Collected data
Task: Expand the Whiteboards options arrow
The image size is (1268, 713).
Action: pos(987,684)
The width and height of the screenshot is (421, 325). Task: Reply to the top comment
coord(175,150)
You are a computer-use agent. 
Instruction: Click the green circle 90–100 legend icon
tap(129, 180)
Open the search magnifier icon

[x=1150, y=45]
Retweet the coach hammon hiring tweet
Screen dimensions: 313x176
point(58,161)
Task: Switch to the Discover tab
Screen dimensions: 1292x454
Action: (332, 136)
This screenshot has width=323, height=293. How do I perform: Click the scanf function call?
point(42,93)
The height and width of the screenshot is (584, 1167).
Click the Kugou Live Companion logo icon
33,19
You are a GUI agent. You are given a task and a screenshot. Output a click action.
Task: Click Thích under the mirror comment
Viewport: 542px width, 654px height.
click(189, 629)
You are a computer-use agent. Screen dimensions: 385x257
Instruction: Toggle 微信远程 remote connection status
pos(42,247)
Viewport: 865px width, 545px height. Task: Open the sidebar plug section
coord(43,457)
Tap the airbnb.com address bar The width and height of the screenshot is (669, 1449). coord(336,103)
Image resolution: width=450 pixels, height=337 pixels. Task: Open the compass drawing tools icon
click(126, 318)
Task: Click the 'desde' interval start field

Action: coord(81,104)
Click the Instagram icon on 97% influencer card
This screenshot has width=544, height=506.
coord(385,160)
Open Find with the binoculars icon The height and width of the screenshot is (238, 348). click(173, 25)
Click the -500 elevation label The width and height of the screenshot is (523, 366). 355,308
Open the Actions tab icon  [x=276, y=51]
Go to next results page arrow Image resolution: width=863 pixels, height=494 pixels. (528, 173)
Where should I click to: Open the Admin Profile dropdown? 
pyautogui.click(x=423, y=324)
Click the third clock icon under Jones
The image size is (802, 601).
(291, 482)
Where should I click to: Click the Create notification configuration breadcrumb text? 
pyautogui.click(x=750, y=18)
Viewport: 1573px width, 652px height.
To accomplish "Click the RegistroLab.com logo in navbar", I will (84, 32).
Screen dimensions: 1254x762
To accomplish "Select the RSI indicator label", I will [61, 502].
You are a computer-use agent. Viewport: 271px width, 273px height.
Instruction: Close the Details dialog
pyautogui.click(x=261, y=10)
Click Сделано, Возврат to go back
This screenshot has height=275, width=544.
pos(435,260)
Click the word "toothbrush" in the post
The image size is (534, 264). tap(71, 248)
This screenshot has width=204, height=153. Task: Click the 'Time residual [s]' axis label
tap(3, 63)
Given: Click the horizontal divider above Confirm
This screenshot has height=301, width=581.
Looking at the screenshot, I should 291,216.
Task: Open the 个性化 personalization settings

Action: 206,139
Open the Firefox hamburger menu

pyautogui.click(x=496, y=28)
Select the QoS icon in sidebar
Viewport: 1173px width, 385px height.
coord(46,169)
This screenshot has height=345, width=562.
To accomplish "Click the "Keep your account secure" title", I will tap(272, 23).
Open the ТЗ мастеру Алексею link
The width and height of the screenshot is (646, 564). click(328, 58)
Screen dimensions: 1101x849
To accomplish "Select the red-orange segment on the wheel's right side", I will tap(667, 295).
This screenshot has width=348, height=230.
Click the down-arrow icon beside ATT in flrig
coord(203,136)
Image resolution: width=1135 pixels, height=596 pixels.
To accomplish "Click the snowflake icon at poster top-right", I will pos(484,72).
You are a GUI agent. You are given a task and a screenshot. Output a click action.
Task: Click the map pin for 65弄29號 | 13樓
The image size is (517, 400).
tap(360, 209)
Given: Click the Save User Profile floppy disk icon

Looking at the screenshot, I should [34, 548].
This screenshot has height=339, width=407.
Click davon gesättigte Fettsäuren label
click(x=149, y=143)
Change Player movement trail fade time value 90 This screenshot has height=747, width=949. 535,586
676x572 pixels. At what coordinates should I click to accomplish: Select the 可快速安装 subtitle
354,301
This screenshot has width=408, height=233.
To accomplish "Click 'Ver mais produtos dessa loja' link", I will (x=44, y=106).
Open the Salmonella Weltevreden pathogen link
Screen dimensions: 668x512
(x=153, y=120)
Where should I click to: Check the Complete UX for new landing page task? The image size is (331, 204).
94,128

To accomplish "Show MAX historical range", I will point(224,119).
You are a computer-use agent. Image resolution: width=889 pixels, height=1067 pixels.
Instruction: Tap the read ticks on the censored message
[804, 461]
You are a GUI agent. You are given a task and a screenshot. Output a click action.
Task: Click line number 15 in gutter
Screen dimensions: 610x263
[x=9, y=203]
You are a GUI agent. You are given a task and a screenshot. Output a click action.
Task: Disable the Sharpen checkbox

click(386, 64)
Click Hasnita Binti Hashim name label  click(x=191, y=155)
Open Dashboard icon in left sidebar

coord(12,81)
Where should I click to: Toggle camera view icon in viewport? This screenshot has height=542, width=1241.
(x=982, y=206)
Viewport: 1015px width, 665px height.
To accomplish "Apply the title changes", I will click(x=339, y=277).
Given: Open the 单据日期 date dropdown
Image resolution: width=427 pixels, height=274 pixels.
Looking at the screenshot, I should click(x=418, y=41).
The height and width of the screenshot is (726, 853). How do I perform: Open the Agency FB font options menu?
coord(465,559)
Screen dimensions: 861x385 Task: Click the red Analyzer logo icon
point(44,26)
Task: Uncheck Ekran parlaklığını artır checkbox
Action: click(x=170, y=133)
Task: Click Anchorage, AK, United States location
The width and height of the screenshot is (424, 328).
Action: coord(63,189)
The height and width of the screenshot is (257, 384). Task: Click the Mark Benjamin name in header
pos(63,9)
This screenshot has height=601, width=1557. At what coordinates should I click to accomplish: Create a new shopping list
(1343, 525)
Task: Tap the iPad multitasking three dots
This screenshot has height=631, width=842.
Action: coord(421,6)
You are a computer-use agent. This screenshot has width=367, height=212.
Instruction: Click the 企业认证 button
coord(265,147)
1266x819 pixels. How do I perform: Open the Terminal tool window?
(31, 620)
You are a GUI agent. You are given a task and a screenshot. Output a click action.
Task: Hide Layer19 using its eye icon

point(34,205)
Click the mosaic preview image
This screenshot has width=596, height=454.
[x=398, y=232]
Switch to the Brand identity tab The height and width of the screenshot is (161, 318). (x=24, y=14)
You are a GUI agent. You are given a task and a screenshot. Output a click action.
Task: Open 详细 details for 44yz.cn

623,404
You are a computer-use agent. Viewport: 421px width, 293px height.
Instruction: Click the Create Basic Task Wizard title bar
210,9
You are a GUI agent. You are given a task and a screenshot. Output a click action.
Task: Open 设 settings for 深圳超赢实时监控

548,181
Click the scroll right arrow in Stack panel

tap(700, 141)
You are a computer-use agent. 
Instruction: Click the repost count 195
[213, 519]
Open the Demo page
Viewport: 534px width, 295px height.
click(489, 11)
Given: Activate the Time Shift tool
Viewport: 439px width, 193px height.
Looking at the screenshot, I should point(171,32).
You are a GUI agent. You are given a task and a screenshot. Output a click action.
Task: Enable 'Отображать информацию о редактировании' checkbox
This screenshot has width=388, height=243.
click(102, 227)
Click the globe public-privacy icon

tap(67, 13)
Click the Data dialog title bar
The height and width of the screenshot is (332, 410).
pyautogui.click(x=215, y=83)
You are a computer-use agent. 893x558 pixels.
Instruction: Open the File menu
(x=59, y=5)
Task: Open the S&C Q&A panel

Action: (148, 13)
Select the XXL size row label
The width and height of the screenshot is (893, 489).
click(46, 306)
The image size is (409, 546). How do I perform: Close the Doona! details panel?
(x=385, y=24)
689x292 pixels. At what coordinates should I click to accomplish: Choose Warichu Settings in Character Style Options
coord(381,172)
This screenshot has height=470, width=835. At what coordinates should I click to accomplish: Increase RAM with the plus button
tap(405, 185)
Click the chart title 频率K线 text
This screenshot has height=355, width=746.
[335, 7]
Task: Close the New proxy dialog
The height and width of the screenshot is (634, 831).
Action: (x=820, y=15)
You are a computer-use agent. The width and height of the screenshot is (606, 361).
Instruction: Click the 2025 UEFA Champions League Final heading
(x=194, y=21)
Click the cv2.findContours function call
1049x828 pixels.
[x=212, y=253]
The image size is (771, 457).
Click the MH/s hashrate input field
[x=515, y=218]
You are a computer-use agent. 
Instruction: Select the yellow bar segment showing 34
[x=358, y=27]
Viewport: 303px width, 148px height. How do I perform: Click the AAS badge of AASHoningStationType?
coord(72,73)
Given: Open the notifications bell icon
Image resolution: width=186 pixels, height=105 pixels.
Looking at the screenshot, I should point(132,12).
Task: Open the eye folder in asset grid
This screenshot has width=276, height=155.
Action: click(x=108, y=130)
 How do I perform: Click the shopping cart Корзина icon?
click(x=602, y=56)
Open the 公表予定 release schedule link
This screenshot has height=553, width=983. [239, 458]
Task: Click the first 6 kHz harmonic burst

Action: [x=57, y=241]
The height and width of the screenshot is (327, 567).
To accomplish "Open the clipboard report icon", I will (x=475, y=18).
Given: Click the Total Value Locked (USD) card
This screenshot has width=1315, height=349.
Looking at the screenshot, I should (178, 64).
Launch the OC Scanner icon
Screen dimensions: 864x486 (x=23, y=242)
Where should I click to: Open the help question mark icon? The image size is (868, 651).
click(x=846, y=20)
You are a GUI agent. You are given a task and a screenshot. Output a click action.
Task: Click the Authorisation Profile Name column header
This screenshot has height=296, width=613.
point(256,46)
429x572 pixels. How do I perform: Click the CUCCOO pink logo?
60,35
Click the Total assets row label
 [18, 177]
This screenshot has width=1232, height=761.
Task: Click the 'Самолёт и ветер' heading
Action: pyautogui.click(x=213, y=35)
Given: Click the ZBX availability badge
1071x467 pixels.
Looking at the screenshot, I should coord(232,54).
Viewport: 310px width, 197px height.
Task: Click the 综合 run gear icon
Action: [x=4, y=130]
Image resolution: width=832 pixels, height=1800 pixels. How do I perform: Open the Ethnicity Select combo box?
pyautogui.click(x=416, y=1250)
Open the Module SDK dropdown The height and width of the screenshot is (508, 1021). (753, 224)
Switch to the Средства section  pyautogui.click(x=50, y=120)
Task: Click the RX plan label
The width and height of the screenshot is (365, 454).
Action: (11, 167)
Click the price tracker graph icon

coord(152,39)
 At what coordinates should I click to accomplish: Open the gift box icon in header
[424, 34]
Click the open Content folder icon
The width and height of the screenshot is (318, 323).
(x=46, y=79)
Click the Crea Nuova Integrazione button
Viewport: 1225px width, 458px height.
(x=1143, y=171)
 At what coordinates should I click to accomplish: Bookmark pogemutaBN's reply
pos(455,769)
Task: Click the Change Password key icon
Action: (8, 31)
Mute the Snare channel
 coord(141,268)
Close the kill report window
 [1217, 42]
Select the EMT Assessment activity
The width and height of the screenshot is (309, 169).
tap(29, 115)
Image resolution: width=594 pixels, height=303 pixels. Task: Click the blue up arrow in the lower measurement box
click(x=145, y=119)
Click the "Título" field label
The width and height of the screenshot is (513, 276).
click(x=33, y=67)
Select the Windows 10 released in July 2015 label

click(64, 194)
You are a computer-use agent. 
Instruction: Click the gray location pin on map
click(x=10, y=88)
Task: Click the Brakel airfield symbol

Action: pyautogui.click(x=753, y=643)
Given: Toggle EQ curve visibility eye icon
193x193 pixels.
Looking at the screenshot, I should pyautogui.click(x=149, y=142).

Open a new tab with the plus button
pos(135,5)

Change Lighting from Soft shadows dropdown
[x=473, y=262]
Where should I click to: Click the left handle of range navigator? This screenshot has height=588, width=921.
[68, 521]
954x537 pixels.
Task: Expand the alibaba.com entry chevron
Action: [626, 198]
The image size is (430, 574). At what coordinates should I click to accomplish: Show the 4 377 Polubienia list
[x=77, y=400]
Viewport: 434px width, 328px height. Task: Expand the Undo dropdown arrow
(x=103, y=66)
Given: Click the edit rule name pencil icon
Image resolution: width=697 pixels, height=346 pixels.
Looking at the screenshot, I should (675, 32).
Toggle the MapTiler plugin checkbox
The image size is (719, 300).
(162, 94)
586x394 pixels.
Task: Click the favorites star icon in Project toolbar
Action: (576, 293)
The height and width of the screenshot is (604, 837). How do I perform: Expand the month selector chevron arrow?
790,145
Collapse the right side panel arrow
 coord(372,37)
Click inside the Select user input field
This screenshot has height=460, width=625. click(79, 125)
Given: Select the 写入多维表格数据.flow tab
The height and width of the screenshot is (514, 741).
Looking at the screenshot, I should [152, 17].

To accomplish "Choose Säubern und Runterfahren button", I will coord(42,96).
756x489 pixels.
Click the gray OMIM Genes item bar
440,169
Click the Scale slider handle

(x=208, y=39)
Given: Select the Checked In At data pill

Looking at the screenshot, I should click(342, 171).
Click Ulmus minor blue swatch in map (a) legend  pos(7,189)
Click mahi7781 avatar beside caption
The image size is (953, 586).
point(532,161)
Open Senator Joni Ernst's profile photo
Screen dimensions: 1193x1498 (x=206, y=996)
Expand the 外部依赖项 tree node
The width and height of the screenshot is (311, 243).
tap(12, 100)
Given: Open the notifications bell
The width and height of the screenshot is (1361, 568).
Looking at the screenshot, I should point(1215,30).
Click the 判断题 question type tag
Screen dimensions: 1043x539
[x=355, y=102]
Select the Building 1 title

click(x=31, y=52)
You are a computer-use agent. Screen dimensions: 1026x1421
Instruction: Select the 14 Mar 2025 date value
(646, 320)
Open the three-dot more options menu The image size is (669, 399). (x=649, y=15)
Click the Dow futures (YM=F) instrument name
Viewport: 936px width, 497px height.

What this task involves: Search the records above for the string "notifications". Copy every line that contains it.

Solution:
Given: Open the notifications bell icon
Given: Open the notifications bell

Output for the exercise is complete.